For those who have large retirement accounts filled with pre-tax dollars, now may be a good time to consider converting their traditional IRAs into a ROTH. That move essentially means you’ve decided to pay the embedded income tax lability on those assets. But it also means that, going forward, you can let those assets enjoy tax-free growth and you will pay no taxes on the assets when you withdraw them.

Converting now from a traditional to a ROTH IRA may make a lot of sense given that the today’s top rate of 37% is scheduled to increase in 2026 to 39.6%.3

Trust accounts

If you have the desire and capacity to make large gifts to your children or grandchildren, you might want to use your lifetime gift tax exemption as soon as possible. This action moves the gifted assets (and their growth) out of your estate and beyond the reach of estate taxes (aka transfer taxes). In 2023, the exemption amount is $12.92 million per person.

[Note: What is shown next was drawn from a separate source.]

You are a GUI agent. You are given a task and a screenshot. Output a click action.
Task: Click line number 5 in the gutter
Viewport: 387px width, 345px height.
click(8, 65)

Of course, you could make this gift outright. However, for a variety of reasons (including your ability to set the terms of the assets’ management, investment policy and distribution) it’s often wiser to put these assets into an irrevocable trust―naming whomever you like as the trust’s beneficiaries.

If you then pay income taxes due on the trust asset’s growth, you’d be both increasing the amount you move out of your estate and providing more for your beneficiaries. Note: these payments do not count as additional gifts and allow the trust to grow without income tax consequences for your beneficiaries.

If you don’t want to make a large gift or have already exhausted your lifetime gift tax exclusion amount, you might want to consider creating a Grantor Retained Annuity Trust (GRAT). 

A successful GRAT passes to your named beneficiary, or to a trust for their benefit, any appreciation it manages to generate above the Internal Revenue Service hurdle rate in effect when you created the GRAT. During the GRAT’s term, you will retain the principal via annual annuity payments with a small amount of interest.

To increase the likelihood of the GRAT’s success, consider putting into it depressed assets that are likely to rebound.

2. Put the right assets in the right accounts

Where you put your assets can make a significant difference on how much you pay in taxes over time. Our analysis finds that it is often far wiser to put into your:

  • Tax-deferred (aka retirement) accounts all those “tax-inefficient” investments that generate a lot of ordinary income via interest and short-term capital gains. This includes high-turnover equity portfolios, high-yield and investment-grade bonds, some hedge funds and real estate investment trusts (REITs) 
  • “Taxable accounts” (i.e., taxes are due annually on the assets’ realized growth and income) all holdings that can be described as “tax-efficient” because they predominantly generate returns taxed as qualified dividends or long-term capital gains.  Such investments include low-turnover equity funds and SMAs and private equity

Also consider your time horizon when selecting which investments to put in which account types.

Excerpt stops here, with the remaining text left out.